### Aufgaben
1. Nenne alle vierstelligen Jahreszahlen, die im Text über die Beilsteiner Judengemeinde vorkommen.
2. Gib aus dem Text über die Beilsteiner Judengemeinde alles von „Die Volksfrömmigkeit machte“ bis hinunter zu „dem Karren hockt.“ wortgetreu wieder.

Von der 600jährigen Geschichte der Beilsteiner Judengemeinde
Was den wenigsten Beilstein-Besuchern bewußt ist, das Städtchen besitzt eine ehemalige Synagoge in der Weingasse 13, die im Kern wohl aus dem beginnenden 14. Jahrhundert stammt und auf etwa 600 Jahre jüdisches Leben in Beilstein verweist.
Johann von Braunshorn – Herr zu Beilstein – erhielt 1309 vom deutschen Kaiser Heinrich VII das Recht 10 jüdische Familien in sein gerade gegründetes Städtchen Beilstein anzusiedeln.
Diese 10 jüdischen Familien flüchteten aus dem Oberweseler Raum, wo sie ihres Lebens nicht mehr sicher waren. (1287 wurde dort der 16 jährige Weinbergsarbeiterjunge Werner ermordet.
Den Mord dichtete man den örtlichen Juden als Ritualmord an und es kam in der Folgezeit zu schlimmen Verfolgungen und Pogromen durch haßerfüllte christliche Eiferer.
Die Volksfrömmigkeit machte ihn zum Märtyrer und alsbald wurde er als „Heiliger Werner von Oberwesel / Bacharach“ verehrt und somit eine antisemitische Legende gesponnen, die leider erst 1963 durch das Streichen des „Werner-Kultes“ im Kalender der Diözese Trier ein offizielles Ende fand.
Doch noch immer findet sich in vielen deutschen Heiligenverzeichnissen der
„Heilige Werner von Oberwesel„.
Es bildet den Marktplatz und das Zehnthaus im letzten Drittel des 19. Jahrhunderts ab. Erst als ich die Aufnahme und die abgebildeten Personen stark vergrößerte, entdeckte ich die Besonderheit in der Kleidung des kleinen Jungen, der dort auf dem Karren hockt.
Es handelt sich offensichtlich um einen Jungen, der einen Kaftan und einen Strejml oder Kolpik trägt. Ein Kolpik ist eine traditionell von besonders frommen, zumeist osteuropäischen, chassidischen Juden getragene Kopfbedeckung. Sie wird von Jungen bzw. unverheirateten Männer am Shabbat getragen.

Datensätze aus einer Datenquelle
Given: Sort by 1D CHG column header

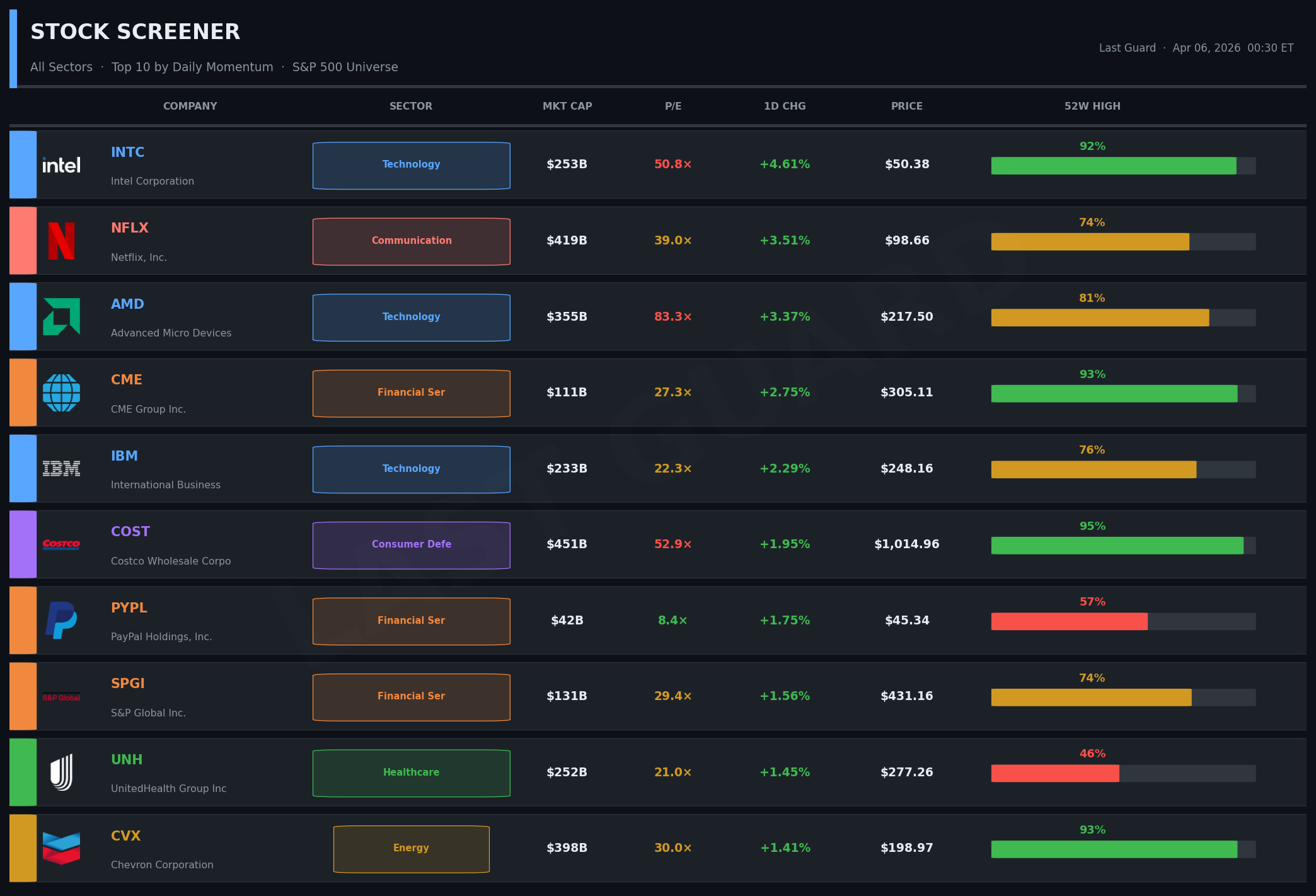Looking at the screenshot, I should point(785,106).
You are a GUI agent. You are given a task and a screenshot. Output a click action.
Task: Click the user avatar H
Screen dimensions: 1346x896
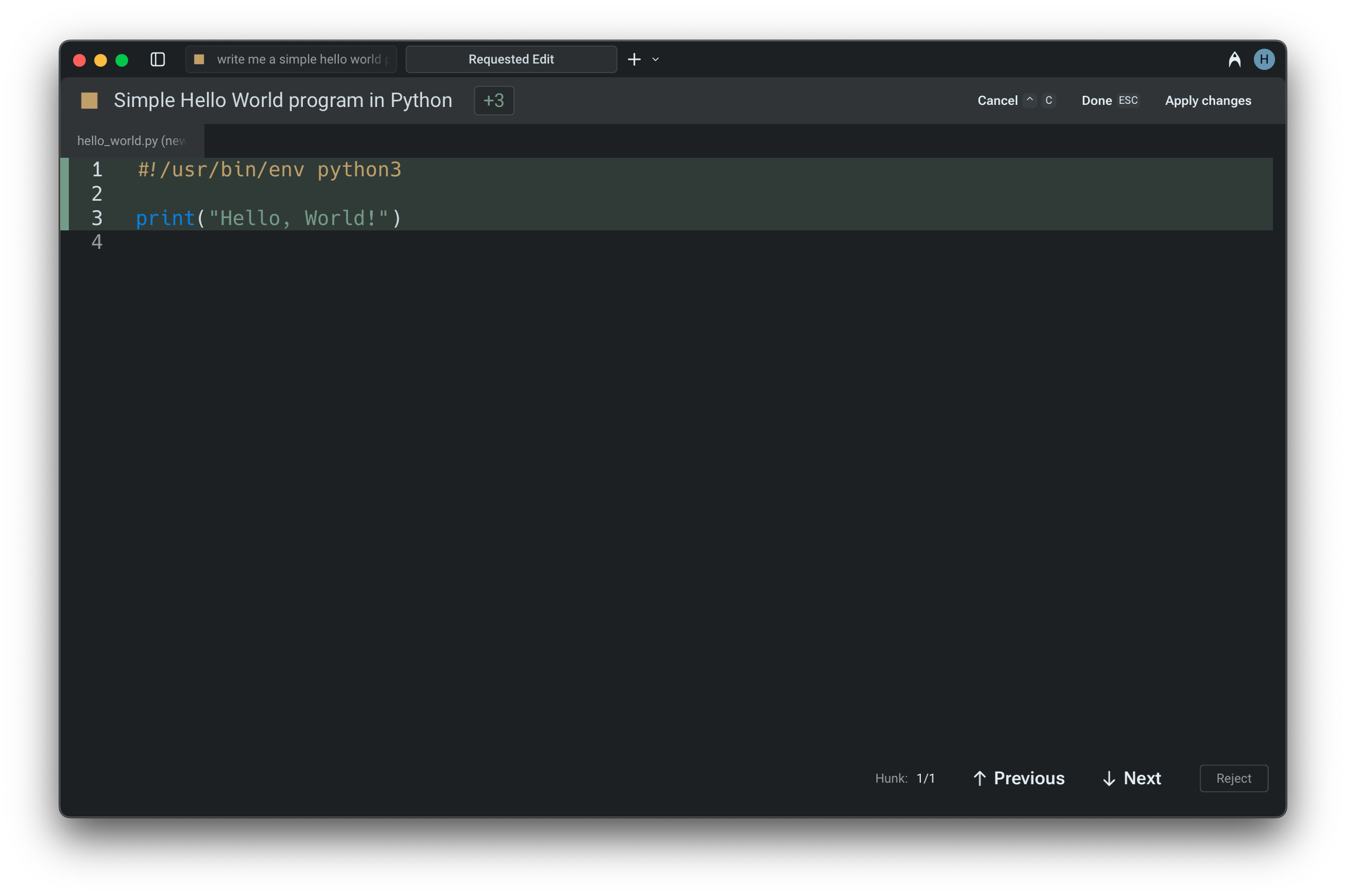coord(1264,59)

### Erwartete Antworten
1. Die vierstelligen Jahreszahlen sind 1309, 1287 und 1963.

2.
Die Volksfrömmigkeit machte ihn zum Märtyrer und alsbald wurde er als „Heiliger Werner von Oberwesel / Bacharach“ verehrt und somit eine antisemitische Legende gesponnen, die leider erst 1963 durch das Streichen des „Werner-Kultes“ im Kalender der Diözese Trier ein offizielles Ende fand.
Doch noch immer findet sich in vielen deutschen Heiligenverzeichnissen der
„Heilige Werner von Oberwesel„.
Es bildet den Marktplatz und das Zehnthaus im letzten Drittel des 19. Jahrhunderts ab. Erst als ich die Aufnahme und die abgebildeten Personen stark vergrößerte, entdeckte ich die Besonderheit in der Kleidung des kleinen Jungen, der dort auf dem Karren hockt.